Я чувствовала, что он предпочел бы, чтобы я ушла, предоставив им с Боде возможность обсудить их позиции.
— Я не выйду ни за Морея, ни за тебя, если вас это интересует, — раздраженно выпалила я. — Мужчины, одержимые страстью к истреблению друг друга, не могут стать хорошими мужьями.
— Я женат. Боде…
— Прости ее. Не так-то просто найти мужа для девицы с такой родословной, — примиряюще сказал мой отец. — А еще труднее найти мужчину, который будет способен вынести ее характер. Ру, — он повернулся ко мне, — либо ты согласишься с моим выбором, либо уйдешь в монастырь.

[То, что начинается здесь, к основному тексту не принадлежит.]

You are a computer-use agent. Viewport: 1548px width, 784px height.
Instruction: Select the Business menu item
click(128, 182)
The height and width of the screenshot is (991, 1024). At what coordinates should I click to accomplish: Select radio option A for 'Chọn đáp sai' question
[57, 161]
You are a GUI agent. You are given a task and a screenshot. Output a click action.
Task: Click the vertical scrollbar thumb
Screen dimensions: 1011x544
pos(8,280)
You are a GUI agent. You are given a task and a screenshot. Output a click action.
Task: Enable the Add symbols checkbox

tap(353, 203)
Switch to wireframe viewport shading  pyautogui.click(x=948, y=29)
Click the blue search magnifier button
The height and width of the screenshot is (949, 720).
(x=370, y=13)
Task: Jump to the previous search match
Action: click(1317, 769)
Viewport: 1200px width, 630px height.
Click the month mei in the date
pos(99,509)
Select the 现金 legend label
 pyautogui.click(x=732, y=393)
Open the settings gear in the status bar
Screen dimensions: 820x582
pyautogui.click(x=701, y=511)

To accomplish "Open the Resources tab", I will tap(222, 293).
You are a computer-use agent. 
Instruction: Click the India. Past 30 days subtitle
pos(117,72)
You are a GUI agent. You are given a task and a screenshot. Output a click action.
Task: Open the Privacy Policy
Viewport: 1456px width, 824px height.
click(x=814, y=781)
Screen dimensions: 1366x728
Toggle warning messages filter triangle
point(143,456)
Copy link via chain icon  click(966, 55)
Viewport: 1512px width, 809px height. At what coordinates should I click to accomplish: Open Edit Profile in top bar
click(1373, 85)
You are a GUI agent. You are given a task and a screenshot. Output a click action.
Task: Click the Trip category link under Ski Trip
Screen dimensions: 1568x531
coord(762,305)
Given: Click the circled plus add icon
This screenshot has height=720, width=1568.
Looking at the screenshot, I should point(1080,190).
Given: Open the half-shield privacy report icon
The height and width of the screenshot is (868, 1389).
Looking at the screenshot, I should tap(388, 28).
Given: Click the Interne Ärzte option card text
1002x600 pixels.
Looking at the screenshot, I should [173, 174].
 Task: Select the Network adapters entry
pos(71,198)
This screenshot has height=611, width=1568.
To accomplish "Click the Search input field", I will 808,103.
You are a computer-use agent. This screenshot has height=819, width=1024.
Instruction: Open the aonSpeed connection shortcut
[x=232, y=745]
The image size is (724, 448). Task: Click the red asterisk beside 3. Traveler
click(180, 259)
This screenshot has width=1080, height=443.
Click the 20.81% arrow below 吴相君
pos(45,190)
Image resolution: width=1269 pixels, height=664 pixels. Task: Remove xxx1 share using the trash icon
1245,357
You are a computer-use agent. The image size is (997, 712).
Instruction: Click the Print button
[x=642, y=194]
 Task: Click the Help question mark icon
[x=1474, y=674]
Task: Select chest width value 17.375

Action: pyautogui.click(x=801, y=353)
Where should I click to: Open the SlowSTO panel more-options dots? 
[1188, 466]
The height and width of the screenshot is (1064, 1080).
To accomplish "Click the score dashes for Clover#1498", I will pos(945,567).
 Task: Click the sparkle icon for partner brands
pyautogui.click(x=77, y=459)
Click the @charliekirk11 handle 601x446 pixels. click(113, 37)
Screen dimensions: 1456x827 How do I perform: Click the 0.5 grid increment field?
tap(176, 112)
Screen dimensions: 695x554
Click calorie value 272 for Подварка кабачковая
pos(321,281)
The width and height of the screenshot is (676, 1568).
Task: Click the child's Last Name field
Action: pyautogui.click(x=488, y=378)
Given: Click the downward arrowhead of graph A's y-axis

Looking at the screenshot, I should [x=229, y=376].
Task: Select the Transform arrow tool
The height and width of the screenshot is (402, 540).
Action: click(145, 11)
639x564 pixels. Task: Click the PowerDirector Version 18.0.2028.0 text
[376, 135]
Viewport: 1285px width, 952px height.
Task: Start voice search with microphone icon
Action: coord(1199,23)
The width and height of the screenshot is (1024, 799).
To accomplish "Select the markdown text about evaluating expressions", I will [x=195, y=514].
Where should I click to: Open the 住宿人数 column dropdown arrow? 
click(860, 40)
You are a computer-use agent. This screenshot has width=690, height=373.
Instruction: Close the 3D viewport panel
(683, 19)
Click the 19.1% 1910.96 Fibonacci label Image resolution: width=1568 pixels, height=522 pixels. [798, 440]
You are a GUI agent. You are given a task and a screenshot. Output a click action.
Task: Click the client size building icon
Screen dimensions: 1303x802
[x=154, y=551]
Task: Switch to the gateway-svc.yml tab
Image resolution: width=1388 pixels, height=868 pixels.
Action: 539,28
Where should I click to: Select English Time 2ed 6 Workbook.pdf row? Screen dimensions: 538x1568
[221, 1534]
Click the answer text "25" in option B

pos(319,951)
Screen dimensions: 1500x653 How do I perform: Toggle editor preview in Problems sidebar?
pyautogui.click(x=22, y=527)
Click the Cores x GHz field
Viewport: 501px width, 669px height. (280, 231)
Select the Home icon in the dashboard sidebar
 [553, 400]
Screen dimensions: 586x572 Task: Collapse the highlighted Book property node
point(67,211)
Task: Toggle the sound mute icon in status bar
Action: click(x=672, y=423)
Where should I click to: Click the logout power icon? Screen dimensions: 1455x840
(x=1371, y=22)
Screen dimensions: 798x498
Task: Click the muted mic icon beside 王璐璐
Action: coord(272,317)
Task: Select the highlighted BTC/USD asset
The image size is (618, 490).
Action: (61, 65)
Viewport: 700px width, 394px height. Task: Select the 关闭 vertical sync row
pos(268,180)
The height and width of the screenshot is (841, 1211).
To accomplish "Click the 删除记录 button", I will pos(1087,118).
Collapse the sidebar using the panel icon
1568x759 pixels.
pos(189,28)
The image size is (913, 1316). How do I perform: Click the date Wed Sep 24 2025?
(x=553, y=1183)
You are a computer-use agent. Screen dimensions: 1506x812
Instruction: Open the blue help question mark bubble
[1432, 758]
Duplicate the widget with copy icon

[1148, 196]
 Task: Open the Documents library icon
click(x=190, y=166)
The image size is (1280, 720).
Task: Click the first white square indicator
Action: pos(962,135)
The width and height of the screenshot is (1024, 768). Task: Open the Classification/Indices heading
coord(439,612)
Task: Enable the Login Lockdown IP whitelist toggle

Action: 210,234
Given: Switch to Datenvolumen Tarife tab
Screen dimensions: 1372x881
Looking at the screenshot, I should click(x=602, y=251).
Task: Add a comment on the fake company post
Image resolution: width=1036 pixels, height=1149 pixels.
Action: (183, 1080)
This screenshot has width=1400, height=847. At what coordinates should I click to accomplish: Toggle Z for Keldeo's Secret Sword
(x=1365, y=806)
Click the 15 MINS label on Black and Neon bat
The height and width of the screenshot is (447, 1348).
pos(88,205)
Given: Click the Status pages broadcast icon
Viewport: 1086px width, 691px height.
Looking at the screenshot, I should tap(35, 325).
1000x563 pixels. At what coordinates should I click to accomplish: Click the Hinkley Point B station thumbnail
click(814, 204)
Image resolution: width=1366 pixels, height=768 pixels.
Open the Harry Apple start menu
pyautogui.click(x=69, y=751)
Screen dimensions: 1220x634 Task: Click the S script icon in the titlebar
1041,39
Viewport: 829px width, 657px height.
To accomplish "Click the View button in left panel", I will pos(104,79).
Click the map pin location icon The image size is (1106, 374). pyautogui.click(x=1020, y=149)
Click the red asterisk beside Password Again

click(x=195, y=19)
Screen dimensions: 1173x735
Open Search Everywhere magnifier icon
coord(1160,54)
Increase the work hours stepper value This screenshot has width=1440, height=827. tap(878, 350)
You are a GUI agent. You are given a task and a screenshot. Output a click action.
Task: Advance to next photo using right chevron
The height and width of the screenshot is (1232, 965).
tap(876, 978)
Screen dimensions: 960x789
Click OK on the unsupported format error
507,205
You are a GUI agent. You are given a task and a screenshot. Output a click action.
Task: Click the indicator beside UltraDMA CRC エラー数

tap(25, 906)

Похоже, я дал тебе слишком много свободы.
Я задохнулась от возмущения, что отец позволил себе отчитывать меня в присутствии постороннего.
— Неразумно заключать союз с моим двоюродным братом, Боде, — промолвил Макбет. — Я тебя предупреждаю. Не отдавай ему свою дочь и Файф.
— Не все разделяют твою ненависть к нему, — ответил Боде.
— Напрасно, — прорычал Макбет. — Ты был другом Финлеха и мог бы лучше понимать мои чувства. На руку твоей дочери найдется много претендентов, которые могли бы украсить твою родословную и принести пользу Файфу. Так, у моего двоюродного брата Торфина есть племянники и сводный брат…
— Я не отправлю свою дочь к норвегам. К тому же о Кормильце воронов ходят разные слухи.
Макбет издал горький смешок:
— Да, наверное, не стоит отдавать Файф, расположенный в непосредственной близости от королевской крепости в Сконе, викингу.
Я кинула взгляд на мормаера Морея, который сидел теперь обнаженным до пояса в свете всполохов жаровни, и суетящуюся вокруг него Долину. Он был плотным и мускулистым мужчиной среднего возраста.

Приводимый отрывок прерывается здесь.